Villanova pilots NFC-enabled phones for access control
VILLANOVA, Penn.—Villanova University is a week away from wrapping up the biggest test so far of using Near Field Communications technology to transform a college student's mobile phone into his or her access control credential.
During the pilot, conducted by Ingersoll Rand Security Technologies and the CBORD Group, who was the integrator, 53 Villanova students and staff have used NFC-enabled mobile phones since November to access their dorms and various academic and administrative buildings, according to Kathy Gallagher, Villanova's director of card services. (A previous NFC pilot at Arizona State University, conducted by HID Global, included 32 participants.)
Gallagher told Security Director News that the pilot has been very successful and demonstrated the ease with which NFC technology can be integrated into a university's access control system. "John and I were looking for the good, the bad and the ugly," Gallagher said, referring to John Bonass, operations manager of Villanova's campus card system—"and we didn’t find much bad or ugly."

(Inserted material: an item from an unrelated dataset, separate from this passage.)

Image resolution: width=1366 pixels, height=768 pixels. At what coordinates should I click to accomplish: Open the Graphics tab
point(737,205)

"Our students tend to misplace their ID cards—known as Wildcards—but they tend to never lose their phones," Gallagher said, adding that she knows one student who lost five Wildcards in one semester. "They will know instantly if their phone is missing, where a student may not notice if their wallet, back pack, ID card, let alone their text book, is missing."
The use of NFC technology being used for access control in the higher education market rests on the ubiquity of smartphones in the hands of students, but it also has the potential to reduce security risks. Villanova's existing Wildcard system allows users access to only particular buildings—it's not a universal key for every dorm on campus, for example—but if a student loses their key card, which is a common occurrence, it could still be used by someone familiar with the campus to access those buildings the card's user had access to before the loss of that Wildcard is reported. A student's phone as the credential means its loss would be noticed much earlier, and it can also provide additional layers of security through the use of passwords to access the phone and even to just unlock the application that communicates with the card readers. "There's definitely an applied security gain when using a phone as opposed to a card," Bonass told SDN.

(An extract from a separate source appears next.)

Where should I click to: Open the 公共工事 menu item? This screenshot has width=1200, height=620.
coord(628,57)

Bonass said the integration of the NFC solution was "seamless." An administrator created a user credential for each student and staff member in the cloud using Ingersoll Rand's aptiQmobile application. After being entered into the system, the student would download the aptiQmobile app to their smartphone. When seeking access to a building, the user would open the app and tap the phone to the card reader.

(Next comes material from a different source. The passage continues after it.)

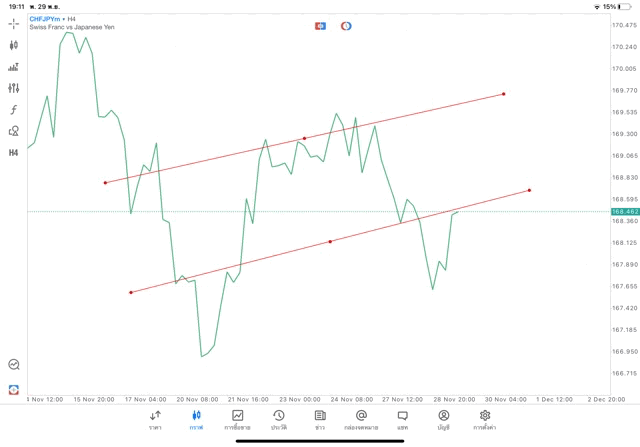This screenshot has width=640, height=447.
Task: Tap the red and blue trade panel icon
Action: 320,26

Of course, Villanova is already using Ingersoll Rand card readers, which added to the pilot's seamless nature as the aptQmobile app is backward compatible with IR card readers. But Jeremy Earles, Ingersoll Rand's product marketing manager for readers and credentials, told SDN that that doesn't mean other universities or colleges that will seek in the future to integrate NFC technology into their campus access control system will need to rip and replace their card readers. "There are lot of technologies out on market that we may be able to use or migrate," Earles said. "But it would have to be on a case-by-case basis."
Pilot participants—31 students and 22 staff members—filled out surveys for Ingersoll Rand at different points during the pilot to gain insight into students' opinions about the technology, its ease of use, and how it might improve security. More than 70 percent of participants said it was more convenient or easier to use a phone as a credential rather than to use their Wildcard, Earles said.
However, the fact that most smartphones are not yet NFC-enabled may have had a factor in that percentage, Earles said. Ingersoll Rand gave iCart cases to participant to make their iPhones NFC-enabled. "People like to personalize their cases and phones," he said. "In this particular study, we didn't give them the opportunity to do that."
But 70 percent is still a strong majority, and proof that students want their phones to be NFC-enabled. "That was probably the biggest takeaway we had," Earles said. "That we need to work with the manufacturers and mobile network operators in order to drive the hardware as quickly as possible."
According to a report by Market Research, more than 40 million phones in the United States are expected to be NFC-enabled by the end of 2012, and nearly half of all mobile phones will be NFC-enabled by 2016.
Earles said the data from the Villanova pilot will aid the company in determining if future pilots are necessary, though when asked if the company's NFC solution would be ready for commercialization if every mobile phone was NFC-enabled tomorrow, he said it would be. The one potential challenge he cited was making sure the business relationship exists between Ingersoll Rand and other access control providers and the phone manufacturers to ensure that communication between NFC chips, mobile applications and card readers is not impeded.
Of course, the potential also exists to use NFC technology as a security application in various other markets, such as hospitality or a corporate campus-like environment. But Earles said Ingersoll Rand has no additional pilots planned at this time. "Not that there won't be, but nothing I can talk about just yet," he said. "But we're definitely pursuing the technology."